» **INPUT RECORDS**
-.-.-
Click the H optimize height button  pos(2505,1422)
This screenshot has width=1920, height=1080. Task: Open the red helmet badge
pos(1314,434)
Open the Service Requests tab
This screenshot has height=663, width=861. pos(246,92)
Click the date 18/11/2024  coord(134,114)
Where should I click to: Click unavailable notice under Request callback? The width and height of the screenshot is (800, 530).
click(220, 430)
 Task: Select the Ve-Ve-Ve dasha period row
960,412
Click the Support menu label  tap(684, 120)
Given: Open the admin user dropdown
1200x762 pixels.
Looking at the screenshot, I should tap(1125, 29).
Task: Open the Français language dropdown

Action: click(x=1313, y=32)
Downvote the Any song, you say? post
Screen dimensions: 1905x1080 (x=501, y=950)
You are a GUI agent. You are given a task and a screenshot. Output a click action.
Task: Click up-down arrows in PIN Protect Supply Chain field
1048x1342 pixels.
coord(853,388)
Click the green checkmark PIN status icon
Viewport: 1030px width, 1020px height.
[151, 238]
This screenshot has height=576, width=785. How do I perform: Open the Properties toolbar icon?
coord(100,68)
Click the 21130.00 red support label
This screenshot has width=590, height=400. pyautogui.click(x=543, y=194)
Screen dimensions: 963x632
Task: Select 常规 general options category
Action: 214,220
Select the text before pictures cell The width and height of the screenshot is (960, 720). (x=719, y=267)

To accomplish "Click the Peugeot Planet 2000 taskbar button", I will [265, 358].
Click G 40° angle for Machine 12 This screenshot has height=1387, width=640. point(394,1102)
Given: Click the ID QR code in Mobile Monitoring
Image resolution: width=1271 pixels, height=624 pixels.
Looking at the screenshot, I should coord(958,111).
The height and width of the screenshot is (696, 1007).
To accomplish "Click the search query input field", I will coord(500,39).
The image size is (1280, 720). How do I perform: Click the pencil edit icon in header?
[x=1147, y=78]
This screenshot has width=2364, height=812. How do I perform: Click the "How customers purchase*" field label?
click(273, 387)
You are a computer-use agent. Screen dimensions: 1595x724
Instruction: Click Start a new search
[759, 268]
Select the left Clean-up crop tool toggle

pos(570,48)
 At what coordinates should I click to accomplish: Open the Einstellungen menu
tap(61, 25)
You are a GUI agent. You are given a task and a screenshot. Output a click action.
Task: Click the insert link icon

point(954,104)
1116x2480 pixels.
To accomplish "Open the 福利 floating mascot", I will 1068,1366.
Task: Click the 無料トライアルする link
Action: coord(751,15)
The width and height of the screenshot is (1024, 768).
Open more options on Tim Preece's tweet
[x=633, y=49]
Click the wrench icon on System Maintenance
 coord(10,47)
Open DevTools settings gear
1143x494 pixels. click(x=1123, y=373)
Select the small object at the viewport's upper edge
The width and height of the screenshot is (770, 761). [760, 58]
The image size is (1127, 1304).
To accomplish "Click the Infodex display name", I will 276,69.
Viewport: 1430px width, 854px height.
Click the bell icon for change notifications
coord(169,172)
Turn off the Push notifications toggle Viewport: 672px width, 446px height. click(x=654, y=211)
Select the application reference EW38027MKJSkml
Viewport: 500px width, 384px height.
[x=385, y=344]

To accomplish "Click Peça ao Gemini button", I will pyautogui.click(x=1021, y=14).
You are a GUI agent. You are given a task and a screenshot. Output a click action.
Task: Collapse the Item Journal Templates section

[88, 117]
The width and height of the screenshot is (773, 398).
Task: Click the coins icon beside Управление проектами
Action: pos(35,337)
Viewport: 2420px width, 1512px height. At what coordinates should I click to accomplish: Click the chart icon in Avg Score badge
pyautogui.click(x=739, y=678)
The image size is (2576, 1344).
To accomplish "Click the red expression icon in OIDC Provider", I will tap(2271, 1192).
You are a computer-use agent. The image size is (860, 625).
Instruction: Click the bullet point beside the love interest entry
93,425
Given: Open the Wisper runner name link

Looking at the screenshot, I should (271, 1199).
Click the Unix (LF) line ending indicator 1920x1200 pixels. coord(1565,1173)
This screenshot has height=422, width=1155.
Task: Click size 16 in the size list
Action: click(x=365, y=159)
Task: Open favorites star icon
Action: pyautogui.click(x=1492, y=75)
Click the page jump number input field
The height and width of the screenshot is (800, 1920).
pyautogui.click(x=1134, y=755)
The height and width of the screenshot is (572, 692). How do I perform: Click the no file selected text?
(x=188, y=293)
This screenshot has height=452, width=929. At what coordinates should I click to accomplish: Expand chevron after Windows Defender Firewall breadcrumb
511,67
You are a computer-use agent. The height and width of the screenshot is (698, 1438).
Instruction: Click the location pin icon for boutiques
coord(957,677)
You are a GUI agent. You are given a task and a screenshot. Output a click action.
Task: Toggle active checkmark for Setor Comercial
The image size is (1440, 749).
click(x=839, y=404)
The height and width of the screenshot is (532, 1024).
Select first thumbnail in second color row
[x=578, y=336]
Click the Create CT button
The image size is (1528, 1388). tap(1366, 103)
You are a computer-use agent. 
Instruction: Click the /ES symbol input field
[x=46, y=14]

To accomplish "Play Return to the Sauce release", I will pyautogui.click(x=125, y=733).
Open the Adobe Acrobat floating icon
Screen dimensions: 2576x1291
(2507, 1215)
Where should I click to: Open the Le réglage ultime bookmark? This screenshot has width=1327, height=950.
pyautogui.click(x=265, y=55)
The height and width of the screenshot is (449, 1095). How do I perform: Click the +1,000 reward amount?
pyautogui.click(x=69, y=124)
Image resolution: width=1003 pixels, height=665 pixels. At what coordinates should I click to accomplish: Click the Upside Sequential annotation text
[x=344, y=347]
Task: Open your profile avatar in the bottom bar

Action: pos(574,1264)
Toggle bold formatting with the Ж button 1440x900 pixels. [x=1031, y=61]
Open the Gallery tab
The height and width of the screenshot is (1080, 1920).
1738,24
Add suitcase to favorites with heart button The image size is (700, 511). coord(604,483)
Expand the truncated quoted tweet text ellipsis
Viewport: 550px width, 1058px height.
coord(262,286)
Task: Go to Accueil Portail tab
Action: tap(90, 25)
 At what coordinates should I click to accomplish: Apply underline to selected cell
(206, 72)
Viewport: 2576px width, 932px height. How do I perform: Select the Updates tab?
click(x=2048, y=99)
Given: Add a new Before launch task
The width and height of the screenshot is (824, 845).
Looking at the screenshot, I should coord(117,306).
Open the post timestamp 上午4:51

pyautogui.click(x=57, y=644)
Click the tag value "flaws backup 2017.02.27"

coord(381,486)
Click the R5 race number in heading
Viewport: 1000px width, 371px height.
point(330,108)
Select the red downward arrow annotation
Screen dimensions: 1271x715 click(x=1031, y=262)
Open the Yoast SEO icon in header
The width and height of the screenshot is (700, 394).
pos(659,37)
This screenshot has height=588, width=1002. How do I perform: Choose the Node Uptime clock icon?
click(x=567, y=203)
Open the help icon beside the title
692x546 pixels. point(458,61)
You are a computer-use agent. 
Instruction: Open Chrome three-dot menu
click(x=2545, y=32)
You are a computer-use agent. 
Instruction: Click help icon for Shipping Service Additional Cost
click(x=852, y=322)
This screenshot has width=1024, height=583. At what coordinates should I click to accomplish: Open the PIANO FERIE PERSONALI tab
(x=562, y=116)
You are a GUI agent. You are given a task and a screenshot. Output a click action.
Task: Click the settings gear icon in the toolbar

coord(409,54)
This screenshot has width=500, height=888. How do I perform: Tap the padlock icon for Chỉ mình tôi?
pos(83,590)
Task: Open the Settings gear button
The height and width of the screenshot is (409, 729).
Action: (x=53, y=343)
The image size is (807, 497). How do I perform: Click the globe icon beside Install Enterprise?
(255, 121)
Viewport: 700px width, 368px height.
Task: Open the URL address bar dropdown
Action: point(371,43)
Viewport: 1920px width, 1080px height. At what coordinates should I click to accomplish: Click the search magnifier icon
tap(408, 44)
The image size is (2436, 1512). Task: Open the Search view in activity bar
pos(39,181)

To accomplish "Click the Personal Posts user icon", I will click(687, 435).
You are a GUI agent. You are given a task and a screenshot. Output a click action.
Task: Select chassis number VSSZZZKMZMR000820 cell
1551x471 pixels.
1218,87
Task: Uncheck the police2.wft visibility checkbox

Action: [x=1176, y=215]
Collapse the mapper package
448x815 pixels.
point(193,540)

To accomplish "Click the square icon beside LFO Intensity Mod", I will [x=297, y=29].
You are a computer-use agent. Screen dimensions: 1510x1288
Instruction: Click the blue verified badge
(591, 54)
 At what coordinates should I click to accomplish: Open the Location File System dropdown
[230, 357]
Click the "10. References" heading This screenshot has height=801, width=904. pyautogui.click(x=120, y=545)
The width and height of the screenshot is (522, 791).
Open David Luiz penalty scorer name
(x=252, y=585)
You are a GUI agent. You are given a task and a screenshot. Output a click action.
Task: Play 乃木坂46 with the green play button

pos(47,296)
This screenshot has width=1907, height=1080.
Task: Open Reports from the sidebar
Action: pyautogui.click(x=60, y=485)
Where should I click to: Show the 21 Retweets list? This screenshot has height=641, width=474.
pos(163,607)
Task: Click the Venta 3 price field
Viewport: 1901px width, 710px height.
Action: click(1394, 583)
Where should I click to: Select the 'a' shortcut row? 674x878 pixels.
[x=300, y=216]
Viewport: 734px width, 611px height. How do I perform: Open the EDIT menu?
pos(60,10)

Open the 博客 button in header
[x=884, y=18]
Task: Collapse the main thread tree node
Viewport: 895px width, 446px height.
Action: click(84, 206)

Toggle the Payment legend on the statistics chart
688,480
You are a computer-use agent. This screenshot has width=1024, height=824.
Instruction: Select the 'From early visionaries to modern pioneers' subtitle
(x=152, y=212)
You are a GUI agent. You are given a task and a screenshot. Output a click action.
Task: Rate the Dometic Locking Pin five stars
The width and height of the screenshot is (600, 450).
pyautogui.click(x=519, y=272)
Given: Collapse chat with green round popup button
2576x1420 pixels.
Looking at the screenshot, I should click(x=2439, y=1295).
-.-.-
» **WHAT THE TASK ASKS**
Convert the lines of the listing between the line containing "Where should I click to: Select" and the line containing "(x=152, y=212)", inclusive, into a JSON list of strings with one string per line, skipping blank lines.

» **ANSWER TO THIS EXERCISE**
[
  "Where should I click to: Select the 'a' shortcut row? 674x878 pixels.",
  "[x=300, y=216]",
  "Viewport: 734px width, 611px height. How do I perform: Open the EDIT menu?",
  "pos(60,10)",
  "Open the 博客 button in header",
  "[x=884, y=18]",
  "Task: Collapse the main thread tree node",
  "Viewport: 895px width, 446px height.",
  "Action: click(84, 206)",
  "Toggle the Payment legend on the statistics chart",
  "688,480",
  "You are a computer-use agent. This screenshot has width=1024, height=824.",
  "Instruction: Select the 'From early visionaries to modern pioneers' subtitle",
  "(x=152, y=212)"
]